There is a recurring fantasy in certain productivity circles — and I say this as someone who spent several years inhabiting those circles — which is the fantasy of reading faster. The promise that you can consume more books, more ideas, more information, in less time. That speed and comprehension can be decoupled. That more is better.

I want to argue, carefully and without contempt for the impulse, that this fantasy is precisely backwards.

The confusion of throughput with understanding

Reading is not a transfer of data. If it were, we would have much faster methods. Reading is a negotiation between the text and the reader — a back-and-forth in which the reader brings herself to the text and the text, if it is any good, changes something about how the reader thinks.

That kind of change requires time.

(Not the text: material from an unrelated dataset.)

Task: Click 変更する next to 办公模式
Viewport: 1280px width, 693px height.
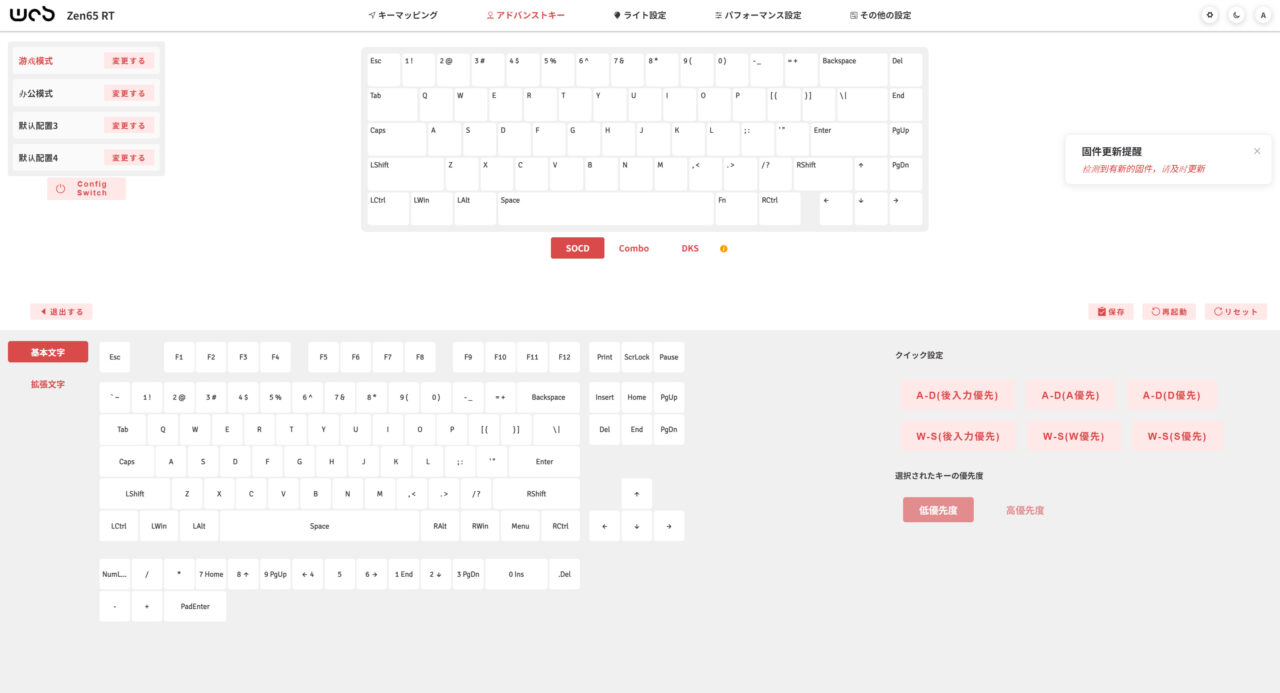Action: pyautogui.click(x=129, y=93)
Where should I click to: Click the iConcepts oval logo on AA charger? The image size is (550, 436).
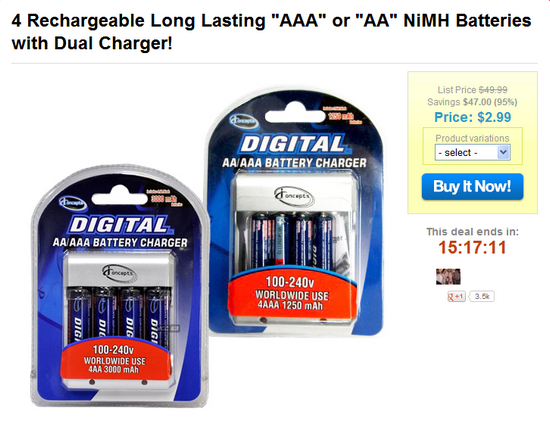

It requires pausing, re-reading, losing the thread and finding it again, sitting with a paragraph that you don't quite understand yet and staying with it until you do. Speed reading, almost by definition, removes all of this. It gives you the shape of a book without the substance. You can report what the book was about. You cannot report what it did to you.

There is nothing wrong with reading quickly. Some books should be read quickly; their value is in their arguments, which you can apprehend efficiently. But the books that change you — the ones that, decades later, you can say altered something in how you see — those books were not read quickly. They were inhabited.

Learning to slow down

I am a naturally fast reader. This is mostly a liability. I finish books and discover I have walked through a room without looking at it. I know the plot, the argument, the shape. I do not know what the book was trying to show me.

I have had to teach myself to slow down deliberately. To ignore the sense of accomplishment that comes from finishing things. To spend a week on a hundred pages without feeling that I am failing at something.

"In a good book, the best is between the lines." — Swedish proverb

What I have found, on the other side of that impatience, is that books are much richer than I thought they were. Not because my taste has improved, but because I am now actually there when I am reading them.

What this has to do with everything else

Slow reading is a proxy for something larger. It is training in the refusal to extract — to take what you need from a thing and discard the rest. It is practice in presence.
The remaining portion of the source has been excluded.